Almanza’s fate however would ultimately be decided at her sentencing, determined by Judge William D. Old, the presiding judge on the case, who took matters into his own hands and decided that no jail time was an inadequate punishment for the severity of what she had done.
Instead, Almanza has begun serving a 90-day sentence effective the day of her sentencing but will serve only 45 days having already served 45 days prior to the sentencing. She will also spend Christmas, Thanksgiving and Easter, as well as July 16 through July 18 every year in jail during her 10-year probationary period.
“She’s going to have to spend holidays in jail and she has a lot of restrictions on her,” said Rita Herzik, grandmother of Tyler Joe Blair. “Watching her mother watch that happen, it broke my heart for her mother. But actions have consequences, and she has to face them.”

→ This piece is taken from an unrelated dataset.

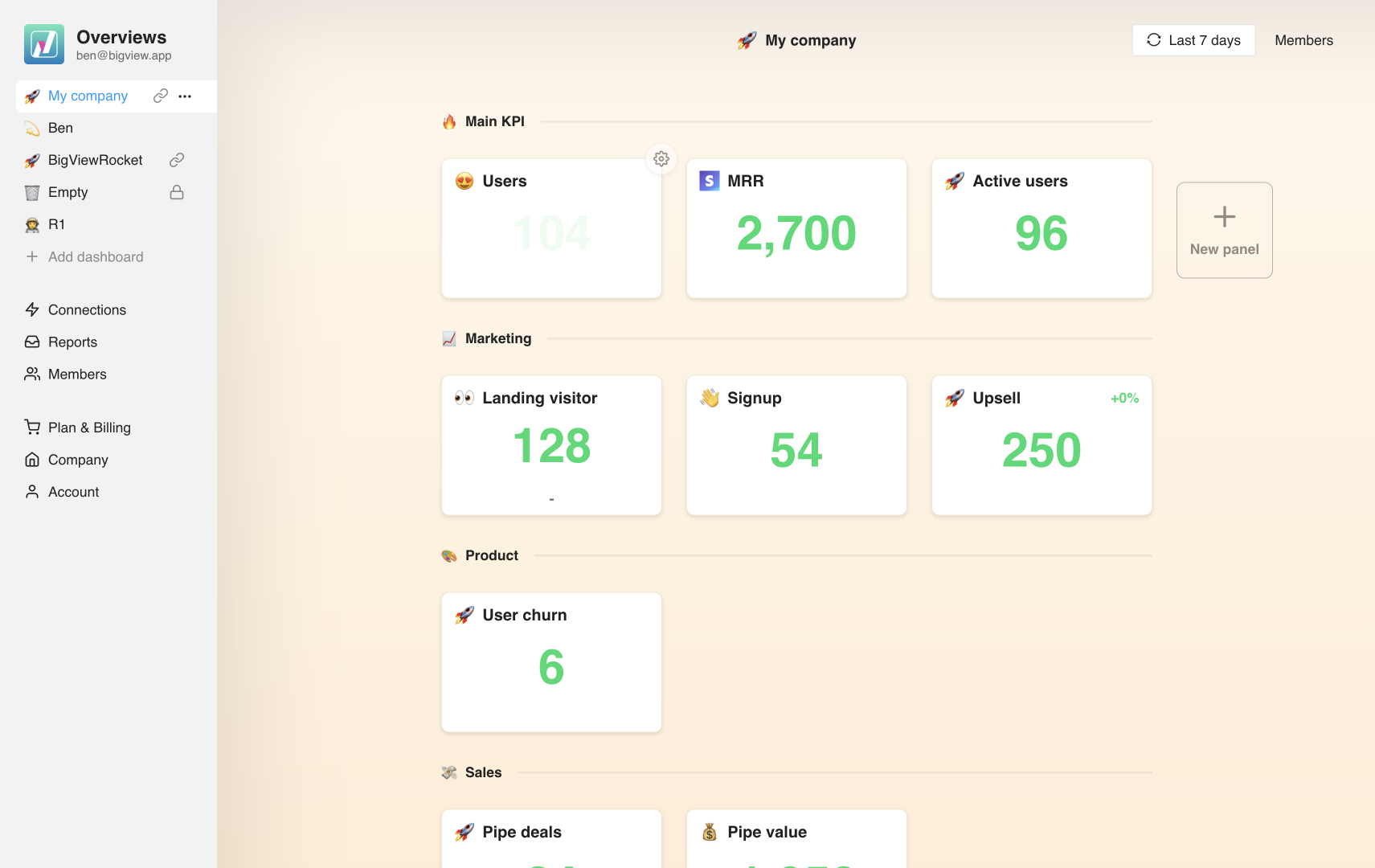Open the Company settings page
1375x868 pixels.
78,460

Almanza went into the trial acknowledging what she had done, pleading guilty to the indictment and seeking the sympathy of both the family of Blair and the 12 jurors deciding her fate.
Initially, Almanza received no jail time from jurors after they deemed she wasn’t a notorious criminal, having held a clean criminal record prior to the incident. This made her eligible for community supervision if sentenced to 10 years or less, which she was, with a maximum sentence of 20 years looming.
The Blair family were distraught at the end of the jury trial after hearing the jury’s decision, being left with the feeling that justice was not served.
The Citizen did not receive any comments from the Almanza family as of press time.